**Task item:**
Would you reproduce exactly the lines below from the one holding "Screen dimensions: 1000x859" through the one holding "Viewport: 1024px width, 575px height.", inclusive, and no others?

**** Entries shown ****

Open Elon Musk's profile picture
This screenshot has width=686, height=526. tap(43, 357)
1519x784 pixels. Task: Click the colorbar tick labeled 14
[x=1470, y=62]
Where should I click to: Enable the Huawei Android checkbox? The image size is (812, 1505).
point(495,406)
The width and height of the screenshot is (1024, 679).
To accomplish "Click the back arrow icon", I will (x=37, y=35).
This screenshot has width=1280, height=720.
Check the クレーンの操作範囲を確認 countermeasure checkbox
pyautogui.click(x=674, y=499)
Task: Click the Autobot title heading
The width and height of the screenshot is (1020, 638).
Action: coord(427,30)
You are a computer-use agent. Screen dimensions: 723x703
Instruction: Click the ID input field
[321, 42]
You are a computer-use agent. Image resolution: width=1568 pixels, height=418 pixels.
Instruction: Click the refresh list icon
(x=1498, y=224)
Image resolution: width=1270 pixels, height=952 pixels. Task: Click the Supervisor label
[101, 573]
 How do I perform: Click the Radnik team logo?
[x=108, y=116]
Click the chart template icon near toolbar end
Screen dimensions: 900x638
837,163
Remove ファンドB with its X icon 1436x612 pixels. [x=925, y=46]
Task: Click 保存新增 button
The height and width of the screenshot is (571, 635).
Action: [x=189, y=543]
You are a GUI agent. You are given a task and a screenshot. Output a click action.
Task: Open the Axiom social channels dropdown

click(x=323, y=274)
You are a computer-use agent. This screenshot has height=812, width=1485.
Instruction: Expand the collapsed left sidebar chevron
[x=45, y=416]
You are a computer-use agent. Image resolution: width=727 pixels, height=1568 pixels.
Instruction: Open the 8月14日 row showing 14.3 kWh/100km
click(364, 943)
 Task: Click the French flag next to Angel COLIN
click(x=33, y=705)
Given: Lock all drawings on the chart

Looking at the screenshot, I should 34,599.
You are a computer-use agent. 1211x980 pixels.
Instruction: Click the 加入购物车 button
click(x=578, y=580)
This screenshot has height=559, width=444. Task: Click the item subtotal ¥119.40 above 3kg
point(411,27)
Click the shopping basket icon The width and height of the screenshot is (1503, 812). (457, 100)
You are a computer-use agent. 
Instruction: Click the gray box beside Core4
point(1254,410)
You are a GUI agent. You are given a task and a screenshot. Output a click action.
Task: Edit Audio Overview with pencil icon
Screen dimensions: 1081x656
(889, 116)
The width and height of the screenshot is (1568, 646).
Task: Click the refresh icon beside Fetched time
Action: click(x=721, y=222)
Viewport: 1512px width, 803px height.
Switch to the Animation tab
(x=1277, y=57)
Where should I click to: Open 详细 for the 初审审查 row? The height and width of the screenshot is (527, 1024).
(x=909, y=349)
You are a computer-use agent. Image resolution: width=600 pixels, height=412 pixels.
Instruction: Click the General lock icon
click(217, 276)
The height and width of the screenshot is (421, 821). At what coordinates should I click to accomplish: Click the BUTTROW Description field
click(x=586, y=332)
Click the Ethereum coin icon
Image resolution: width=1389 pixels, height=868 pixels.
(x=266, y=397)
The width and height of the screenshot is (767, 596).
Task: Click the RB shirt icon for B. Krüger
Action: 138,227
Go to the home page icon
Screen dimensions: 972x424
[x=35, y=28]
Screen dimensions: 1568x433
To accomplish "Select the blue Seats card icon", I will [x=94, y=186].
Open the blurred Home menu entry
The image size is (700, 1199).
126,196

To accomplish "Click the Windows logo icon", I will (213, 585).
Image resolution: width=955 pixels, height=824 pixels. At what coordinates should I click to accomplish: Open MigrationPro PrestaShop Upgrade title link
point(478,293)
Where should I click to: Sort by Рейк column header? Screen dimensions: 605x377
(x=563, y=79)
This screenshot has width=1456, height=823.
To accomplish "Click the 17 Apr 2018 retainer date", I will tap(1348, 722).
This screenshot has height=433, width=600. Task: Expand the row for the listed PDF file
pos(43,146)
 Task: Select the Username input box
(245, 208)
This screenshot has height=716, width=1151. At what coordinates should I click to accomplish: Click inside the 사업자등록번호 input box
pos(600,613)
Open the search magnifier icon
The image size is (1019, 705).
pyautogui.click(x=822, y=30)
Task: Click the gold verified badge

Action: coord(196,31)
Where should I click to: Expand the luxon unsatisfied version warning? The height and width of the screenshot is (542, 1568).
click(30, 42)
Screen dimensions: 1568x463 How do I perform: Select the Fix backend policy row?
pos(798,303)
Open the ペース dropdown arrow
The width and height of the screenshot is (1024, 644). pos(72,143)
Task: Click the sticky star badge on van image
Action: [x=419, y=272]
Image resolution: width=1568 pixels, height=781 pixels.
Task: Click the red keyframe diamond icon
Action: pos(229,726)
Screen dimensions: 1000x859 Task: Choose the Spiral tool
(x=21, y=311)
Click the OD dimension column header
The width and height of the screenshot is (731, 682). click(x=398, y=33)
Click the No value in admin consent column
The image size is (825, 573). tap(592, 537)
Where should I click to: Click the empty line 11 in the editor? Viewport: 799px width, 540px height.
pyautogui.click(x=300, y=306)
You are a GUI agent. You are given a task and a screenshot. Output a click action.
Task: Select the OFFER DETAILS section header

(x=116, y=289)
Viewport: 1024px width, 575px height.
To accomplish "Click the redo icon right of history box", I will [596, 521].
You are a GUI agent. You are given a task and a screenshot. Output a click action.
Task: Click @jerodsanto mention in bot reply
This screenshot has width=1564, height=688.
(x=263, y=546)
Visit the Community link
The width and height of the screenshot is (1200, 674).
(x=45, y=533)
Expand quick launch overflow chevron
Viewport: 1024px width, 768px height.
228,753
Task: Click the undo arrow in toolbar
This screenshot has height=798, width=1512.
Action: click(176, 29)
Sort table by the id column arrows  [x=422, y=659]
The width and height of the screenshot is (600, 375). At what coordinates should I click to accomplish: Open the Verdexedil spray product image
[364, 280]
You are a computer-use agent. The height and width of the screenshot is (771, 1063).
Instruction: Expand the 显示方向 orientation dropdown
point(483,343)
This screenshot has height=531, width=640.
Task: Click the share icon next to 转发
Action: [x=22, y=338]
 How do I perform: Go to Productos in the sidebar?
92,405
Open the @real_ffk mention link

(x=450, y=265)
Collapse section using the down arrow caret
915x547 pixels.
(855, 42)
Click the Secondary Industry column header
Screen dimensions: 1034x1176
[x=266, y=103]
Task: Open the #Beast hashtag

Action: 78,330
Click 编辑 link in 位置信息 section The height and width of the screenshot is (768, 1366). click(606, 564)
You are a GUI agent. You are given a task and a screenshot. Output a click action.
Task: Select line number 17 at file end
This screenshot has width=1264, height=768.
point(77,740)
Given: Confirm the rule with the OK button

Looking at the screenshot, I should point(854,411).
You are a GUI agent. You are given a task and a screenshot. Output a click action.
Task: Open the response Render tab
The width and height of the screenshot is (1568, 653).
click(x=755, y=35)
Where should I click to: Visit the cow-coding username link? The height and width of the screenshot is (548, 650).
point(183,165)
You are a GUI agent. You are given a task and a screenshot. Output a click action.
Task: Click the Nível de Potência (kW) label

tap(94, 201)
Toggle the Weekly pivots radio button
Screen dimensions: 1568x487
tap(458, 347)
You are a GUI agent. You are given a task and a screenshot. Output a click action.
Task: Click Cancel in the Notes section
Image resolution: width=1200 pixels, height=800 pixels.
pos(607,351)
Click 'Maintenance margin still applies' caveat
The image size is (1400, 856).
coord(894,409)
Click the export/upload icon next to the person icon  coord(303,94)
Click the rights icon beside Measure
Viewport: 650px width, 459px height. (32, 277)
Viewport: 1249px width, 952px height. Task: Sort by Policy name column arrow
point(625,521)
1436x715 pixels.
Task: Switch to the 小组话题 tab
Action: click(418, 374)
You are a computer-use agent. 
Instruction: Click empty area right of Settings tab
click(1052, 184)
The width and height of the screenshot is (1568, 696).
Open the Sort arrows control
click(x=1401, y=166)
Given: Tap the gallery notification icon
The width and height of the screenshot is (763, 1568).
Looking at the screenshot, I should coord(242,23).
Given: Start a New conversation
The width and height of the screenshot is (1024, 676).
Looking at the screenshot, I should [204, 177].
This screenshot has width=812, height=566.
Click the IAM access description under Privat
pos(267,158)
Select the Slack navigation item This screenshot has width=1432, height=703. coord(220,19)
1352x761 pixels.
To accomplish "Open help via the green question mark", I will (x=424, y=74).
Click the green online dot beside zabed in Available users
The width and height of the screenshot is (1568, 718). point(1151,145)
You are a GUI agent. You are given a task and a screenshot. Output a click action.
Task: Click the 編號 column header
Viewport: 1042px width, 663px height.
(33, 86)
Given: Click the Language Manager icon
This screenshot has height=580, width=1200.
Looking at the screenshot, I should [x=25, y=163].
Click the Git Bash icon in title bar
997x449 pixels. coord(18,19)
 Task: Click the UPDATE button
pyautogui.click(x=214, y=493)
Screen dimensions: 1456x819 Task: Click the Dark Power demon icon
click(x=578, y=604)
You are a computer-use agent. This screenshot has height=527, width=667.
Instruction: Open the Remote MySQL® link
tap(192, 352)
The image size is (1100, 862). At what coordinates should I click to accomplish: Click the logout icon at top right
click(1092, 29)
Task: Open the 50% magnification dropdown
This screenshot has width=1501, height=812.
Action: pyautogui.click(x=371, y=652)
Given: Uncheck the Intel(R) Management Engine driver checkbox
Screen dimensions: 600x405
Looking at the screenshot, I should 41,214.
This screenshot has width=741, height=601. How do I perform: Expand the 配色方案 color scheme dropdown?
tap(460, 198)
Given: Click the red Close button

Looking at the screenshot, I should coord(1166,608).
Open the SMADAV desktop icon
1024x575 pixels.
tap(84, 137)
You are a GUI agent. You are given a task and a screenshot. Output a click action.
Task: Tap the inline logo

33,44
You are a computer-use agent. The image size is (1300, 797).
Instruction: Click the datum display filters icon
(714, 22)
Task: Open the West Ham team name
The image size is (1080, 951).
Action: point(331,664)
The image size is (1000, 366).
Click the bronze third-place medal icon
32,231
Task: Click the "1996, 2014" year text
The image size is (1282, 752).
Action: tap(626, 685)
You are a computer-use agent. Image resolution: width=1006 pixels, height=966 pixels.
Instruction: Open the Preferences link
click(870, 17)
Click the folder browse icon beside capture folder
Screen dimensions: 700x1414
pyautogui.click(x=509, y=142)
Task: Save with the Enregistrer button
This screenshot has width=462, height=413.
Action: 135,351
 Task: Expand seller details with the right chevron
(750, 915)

****

**Exercise answer:**
Screen dimensions: 1000x859 Task: Choose the Spiral tool
(x=21, y=311)
Click the OD dimension column header
The width and height of the screenshot is (731, 682). click(x=398, y=33)
Click the No value in admin consent column
The image size is (825, 573). tap(592, 537)
Where should I click to: Click the empty line 11 in the editor? Viewport: 799px width, 540px height.
pyautogui.click(x=300, y=306)
You are a GUI agent. You are given a task and a screenshot. Output a click action.
Task: Select the OFFER DETAILS section header

(x=116, y=289)
Viewport: 1024px width, 575px height.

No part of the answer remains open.